Six acteur du 17ème siècle, à tour de rôle, vous interpellent et vous expliquent qui ils sont, leur environnement, leurs amours et leurs questions.
Car il est bien question de doutes, de révélations : Est-ce Corneille qui a écrit les pièces de Molière ?
Le lecteur écoutera donc, par ordre d'apparition en scène :
Maître Pierre, ou le Vieux pour Pierre Corneille, amoureux de l'épouse de Molière
La Désirée pour Armande Bejart, actrice et épouse de Molière
Le Petit pour le jeune comédien Michel Baron, proche de Molière
L'Intouchable pour Molière
L'Accoucheuse pour Madeleine Béjart, mère d'Armande
L'Épouse pour Marie Corneille

Le récit commence au cimetière : les proches accompagnent Molière qui vient de décéder en février 1673. Y compris Pierre Corneille, qui se fera tout petit car Armande ne veut pas le voir
La pièce va donc ressusciter Molière et son ancienne compagne Madeleine, décédée quelques années avant l'auteur.

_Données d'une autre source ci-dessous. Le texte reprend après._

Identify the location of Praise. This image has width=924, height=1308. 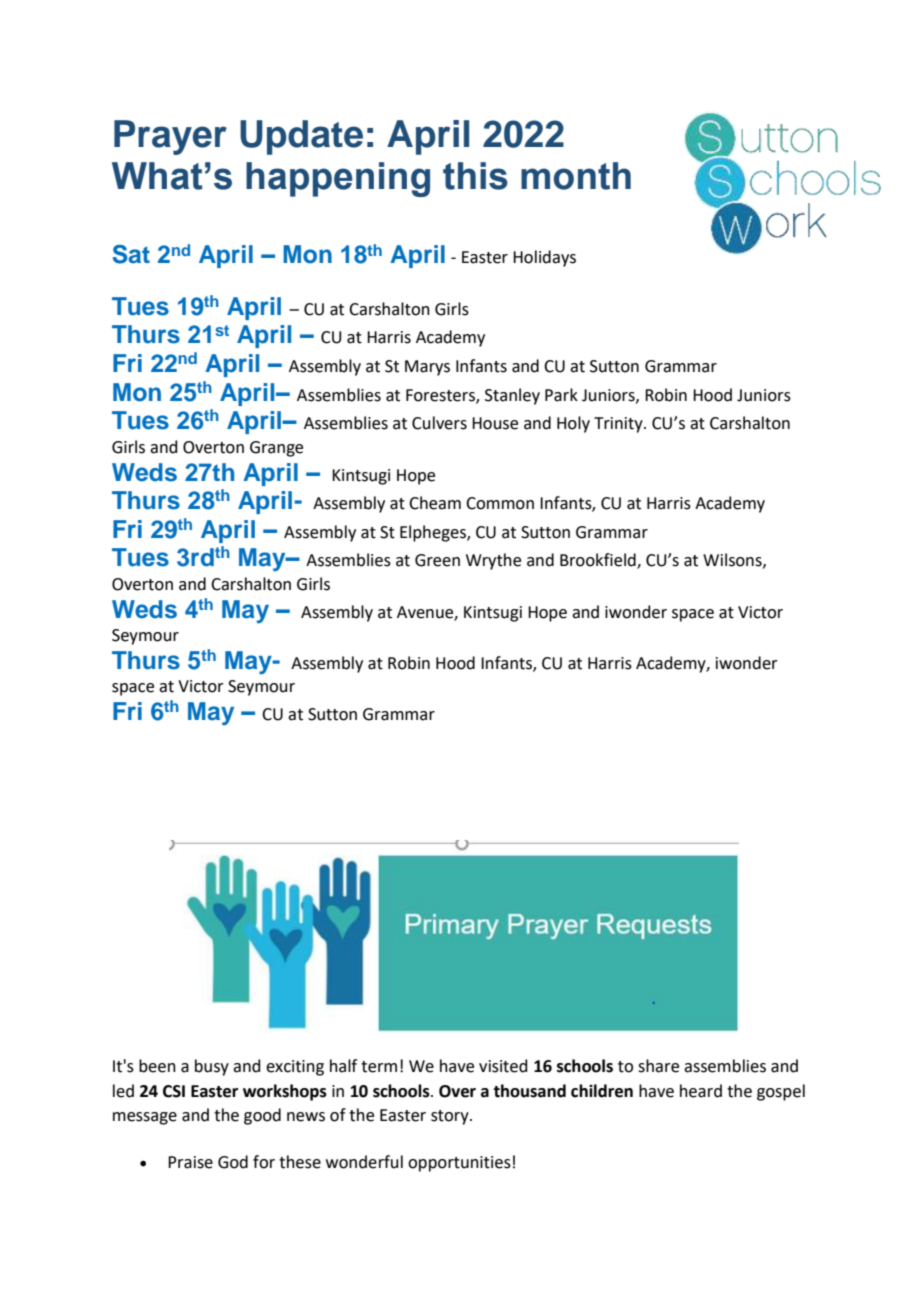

Deux thèmes centraux : le doute sur la paternité des pièces de Molière, la révélation de Corneille ou pas... Et la compréhension de l'environnement proche de Molière. Et cela, c'est passionnant car chacun s'exprime en toute sincérité, en toute intimité devant le lecteur que nous sommes. Il semblerait, d'après les études de Cafiero et Camps (https://www.chartes.psl.eu/fr/actualite/jean-baptiste-camps-florian-cafiero-publient-affaires-style-du-cas-moliere-affaire-gregory) que les pièces de Molière appartiennent bien à son auteur.

J'ai adoré cette pirouette théâtrale avec des personnages bien campés, parfaitement crédibles. Des portraits magnifiques, comme celui de Pierre Corneille par Molière :
« Il a posé ses yeux et je n'ai plus su qui j'étais. Il n'avait rien d'impressionnant pourtant. Grand mais pas large, les épaules tombantes, l'estomac proéminent, vêtu comme un notaire économe, pas une dentelle au col ni aux poignets, le cheveu rare sous une calotte grise, les joues plates, le nez laid. Mais les yeux. Des yeux à vous dépecer vif. A percer la dalle d'un tombeau. A fondre mon poids de plombs pour le changer en or. »

On comprend mieux aussi la tonalité profonde de l'oeuvre de chacun. Corneille s'explique :
« Ils verraient que je ne suis pas seulement le poète de l'honneur et de l'intérêt politique, mais celui de l'amour. L'amour écartelé. Sacrifié. Sublimé. L'amour qui agenouille l'orgueil. Celui qui jusque dans la mort, triomphe. »

L'humour est présent, et c'est toujours Corneille qui s'exprime à propos de Molière et de « le Petit » :
« Molière ne détestait pas les garçons : il chassait à poil et à plumes »

J'ai beaucoup aimé aussi la peinture de l'époque, l'influence des grands, la concurrence des troupes, les difficultés de percer.
Molière explique :
« Devinez pourquoi l'Église de France condamne la comédie ? Parce qu'elle lui vole ses clients. Hormis les dévots, qui ne préfère s'esclaffer à battre sa coulpe ? »

Une organisation du roman originale, agréable qui donne tout de suite le ton. Un vrai plaisir intelligent.